▼▼▼
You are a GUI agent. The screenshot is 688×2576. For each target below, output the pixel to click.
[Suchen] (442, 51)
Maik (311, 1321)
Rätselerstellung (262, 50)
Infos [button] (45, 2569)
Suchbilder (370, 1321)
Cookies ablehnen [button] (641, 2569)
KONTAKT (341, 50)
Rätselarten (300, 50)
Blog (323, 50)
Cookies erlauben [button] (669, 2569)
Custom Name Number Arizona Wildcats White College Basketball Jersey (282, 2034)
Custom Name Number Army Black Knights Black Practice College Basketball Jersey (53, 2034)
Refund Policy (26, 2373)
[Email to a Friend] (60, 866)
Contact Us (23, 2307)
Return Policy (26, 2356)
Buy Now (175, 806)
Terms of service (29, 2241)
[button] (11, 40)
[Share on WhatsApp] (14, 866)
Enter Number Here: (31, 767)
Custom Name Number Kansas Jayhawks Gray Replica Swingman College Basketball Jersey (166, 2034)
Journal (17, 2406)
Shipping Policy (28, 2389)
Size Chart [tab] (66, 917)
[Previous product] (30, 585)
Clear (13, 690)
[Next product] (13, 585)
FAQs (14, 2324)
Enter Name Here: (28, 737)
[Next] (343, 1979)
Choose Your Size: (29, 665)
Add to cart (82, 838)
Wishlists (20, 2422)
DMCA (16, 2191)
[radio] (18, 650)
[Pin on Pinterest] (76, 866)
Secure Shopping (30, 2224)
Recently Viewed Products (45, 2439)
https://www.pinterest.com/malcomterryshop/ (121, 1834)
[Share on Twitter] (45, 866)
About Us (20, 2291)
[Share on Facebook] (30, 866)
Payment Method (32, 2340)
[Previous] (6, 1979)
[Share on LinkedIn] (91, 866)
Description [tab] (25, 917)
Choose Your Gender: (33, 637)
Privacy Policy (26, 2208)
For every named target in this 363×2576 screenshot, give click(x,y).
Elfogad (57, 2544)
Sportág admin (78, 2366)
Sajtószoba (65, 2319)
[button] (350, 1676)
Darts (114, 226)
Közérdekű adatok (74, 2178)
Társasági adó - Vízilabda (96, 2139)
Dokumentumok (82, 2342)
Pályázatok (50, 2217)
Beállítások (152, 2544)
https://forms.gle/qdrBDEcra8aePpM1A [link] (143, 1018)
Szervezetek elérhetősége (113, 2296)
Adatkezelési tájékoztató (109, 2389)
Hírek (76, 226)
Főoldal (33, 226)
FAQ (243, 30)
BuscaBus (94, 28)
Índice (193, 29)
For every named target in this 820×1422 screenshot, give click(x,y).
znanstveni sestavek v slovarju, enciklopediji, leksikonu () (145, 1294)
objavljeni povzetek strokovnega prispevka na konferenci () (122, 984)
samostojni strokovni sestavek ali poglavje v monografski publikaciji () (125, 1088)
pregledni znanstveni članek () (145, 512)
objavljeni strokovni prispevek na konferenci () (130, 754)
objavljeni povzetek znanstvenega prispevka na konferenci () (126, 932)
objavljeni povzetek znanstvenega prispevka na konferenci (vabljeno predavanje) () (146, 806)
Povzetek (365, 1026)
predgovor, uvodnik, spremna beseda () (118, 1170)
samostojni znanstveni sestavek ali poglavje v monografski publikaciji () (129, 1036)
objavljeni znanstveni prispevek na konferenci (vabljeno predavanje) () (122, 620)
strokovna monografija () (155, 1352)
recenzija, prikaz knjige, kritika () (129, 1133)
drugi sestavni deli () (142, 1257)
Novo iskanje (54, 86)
▲▲▲
The task
Repeat word for word the lines above that run from the line containing "Recently Viewed Products (45, 2439)" through the line containing "objavljeni strokovni prispevek", both ends included, and nothing else.

Solution below
Recently Viewed Products (45, 2439)
https://www.pinterest.com/malcomterryshop/ (121, 1834)
[Share on Twitter] (45, 866)
About Us (20, 2291)
[Share on Facebook] (30, 866)
Payment Method (32, 2340)
[Previous] (6, 1979)
[Share on LinkedIn] (91, 866)
Description [tab] (25, 917)
Choose Your Gender: (33, 637)
Privacy Policy (26, 2208)
For every named target in this 363×2576 screenshot, give click(x,y).
Elfogad (57, 2544)
Sportág admin (78, 2366)
Sajtószoba (65, 2319)
[button] (350, 1676)
Darts (114, 226)
Közérdekű adatok (74, 2178)
Társasági adó - Vízilabda (96, 2139)
Dokumentumok (82, 2342)
Pályázatok (50, 2217)
Beállítások (152, 2544)
https://forms.gle/qdrBDEcra8aePpM1A [link] (143, 1018)
Szervezetek elérhetősége (113, 2296)
Adatkezelési tájékoztató (109, 2389)
Hírek (76, 226)
Főoldal (33, 226)
FAQ (243, 30)
BuscaBus (94, 28)
Índice (193, 29)
For every named target in this 820×1422 screenshot, give click(x,y).
znanstveni sestavek v slovarju, enciklopediji, leksikonu () (145, 1294)
objavljeni povzetek strokovnega prispevka na konferenci () (122, 984)
samostojni strokovni sestavek ali poglavje v monografski publikaciji () (125, 1088)
pregledni znanstveni članek () (145, 512)
objavljeni strokovni prispevek na konferenci () (130, 754)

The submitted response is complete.